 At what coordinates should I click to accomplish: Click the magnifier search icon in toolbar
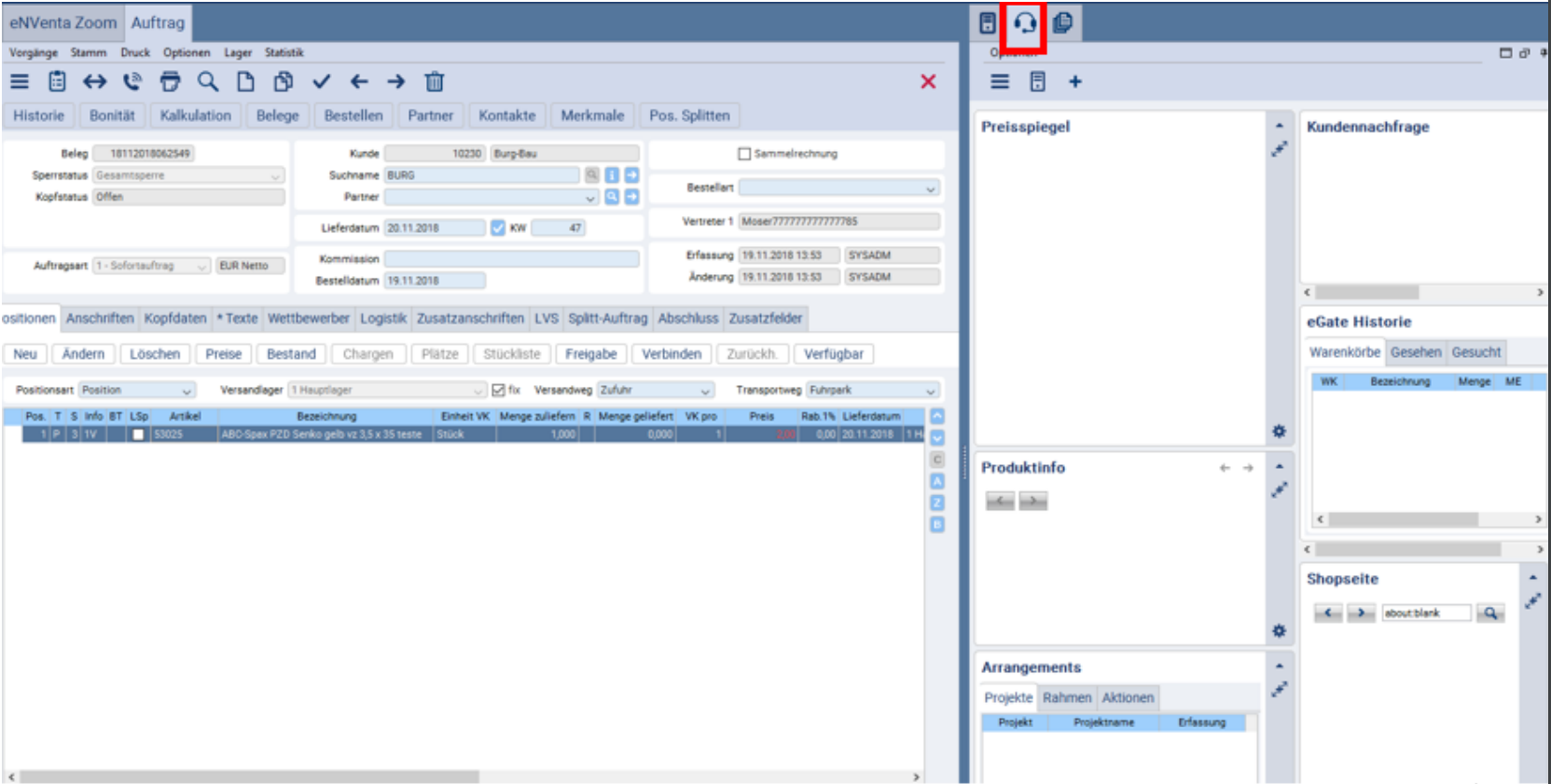click(x=208, y=82)
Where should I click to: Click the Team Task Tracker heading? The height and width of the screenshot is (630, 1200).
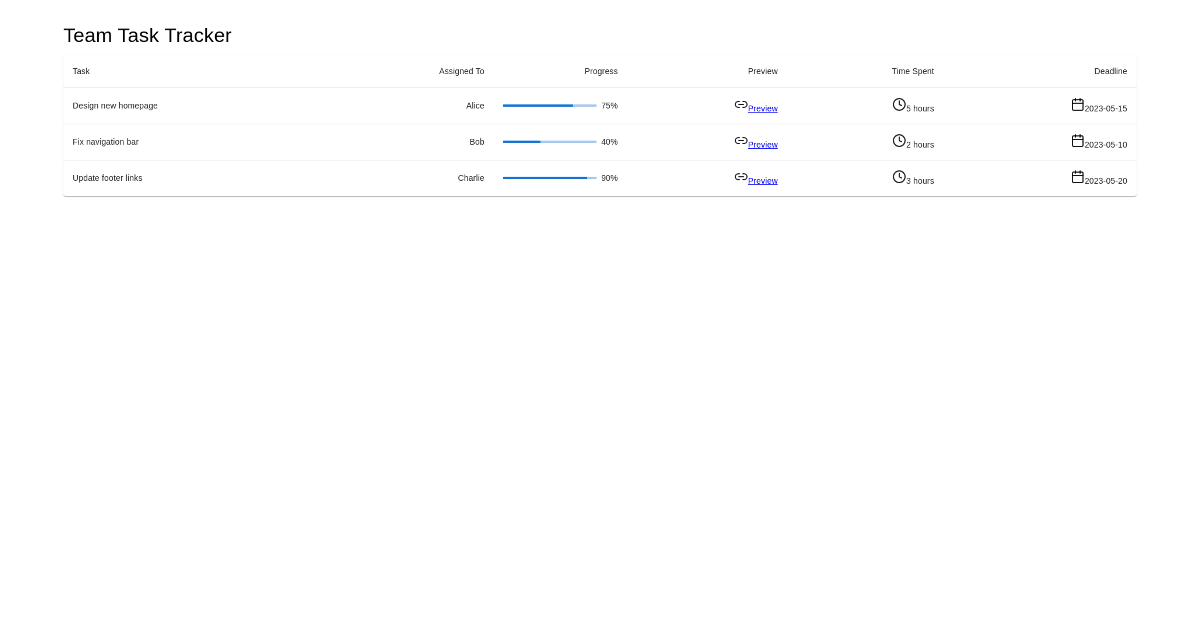tap(147, 35)
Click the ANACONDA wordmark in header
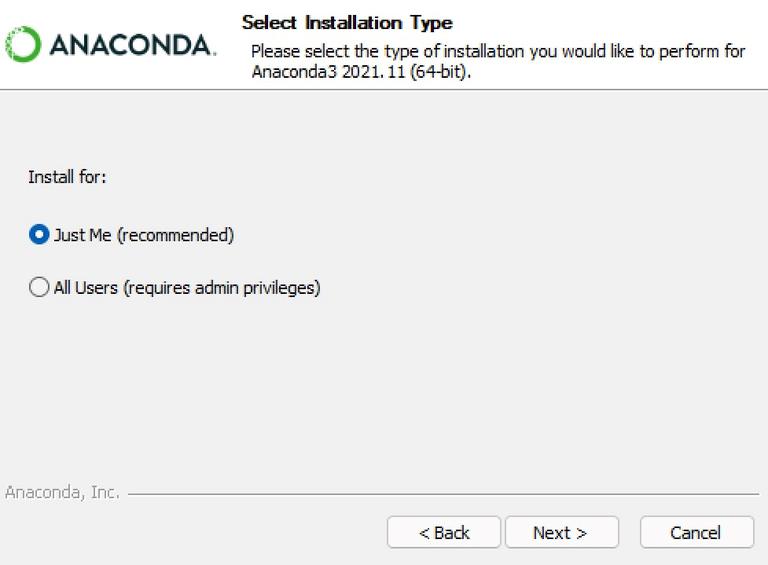This screenshot has height=565, width=768. tap(130, 46)
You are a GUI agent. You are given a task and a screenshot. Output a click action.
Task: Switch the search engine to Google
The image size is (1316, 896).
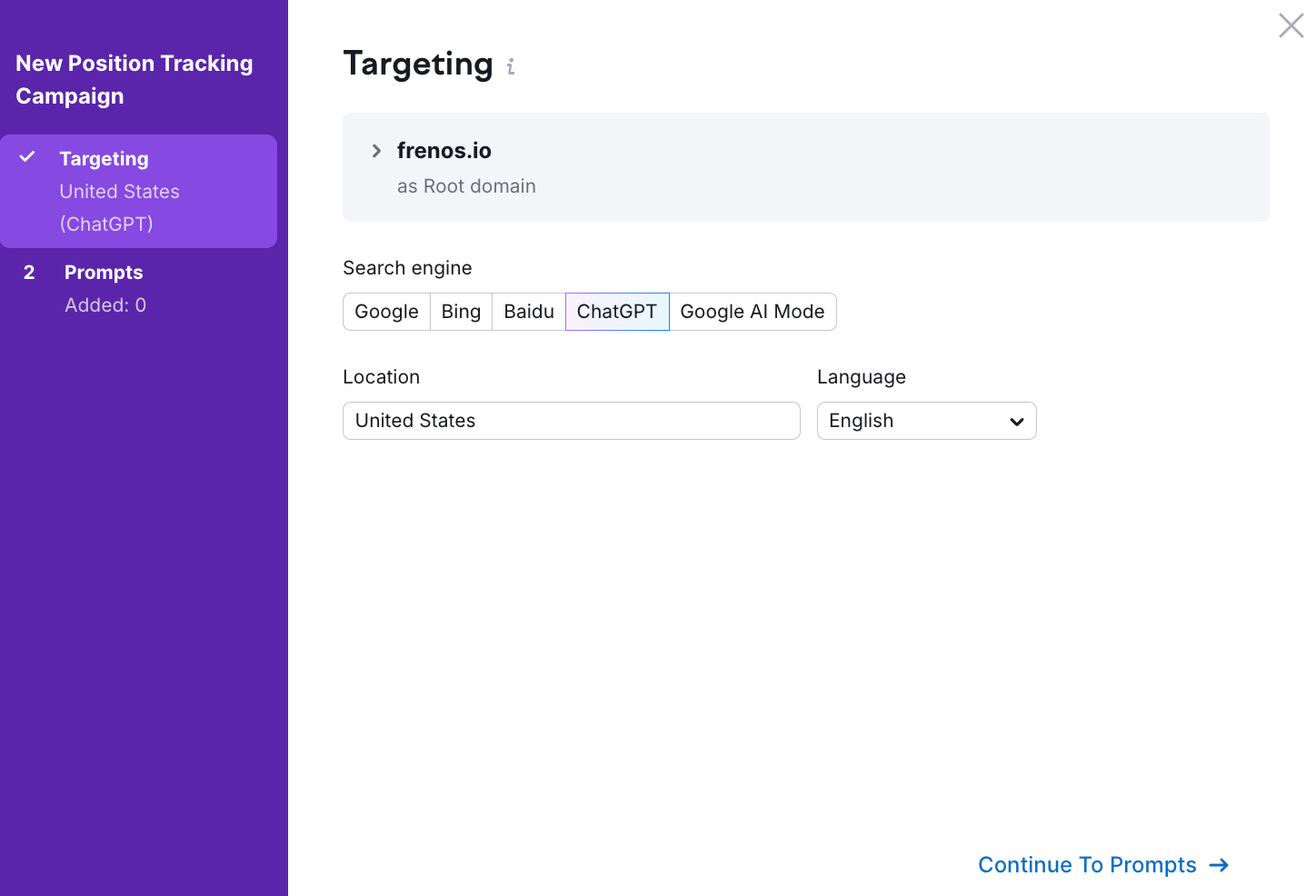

┄┄┄┄┄┄

* EXERCISE DETAILS: Word for word, give back each entry from above, but skip any picture.

* ANSWER TO THIS EXERCISE:
 At what coordinates should I click to accomplish: Click the magnifier search icon in toolbar
click(x=208, y=82)
Where should I click to: Click the Team Task Tracker heading? The height and width of the screenshot is (630, 1200).
tap(147, 35)
Click the ANACONDA wordmark in header
This screenshot has height=565, width=768. tap(130, 46)
You are a GUI agent. You are given a task and a screenshot. Output a click action.
Task: Switch the search engine to Google
The image size is (1316, 896).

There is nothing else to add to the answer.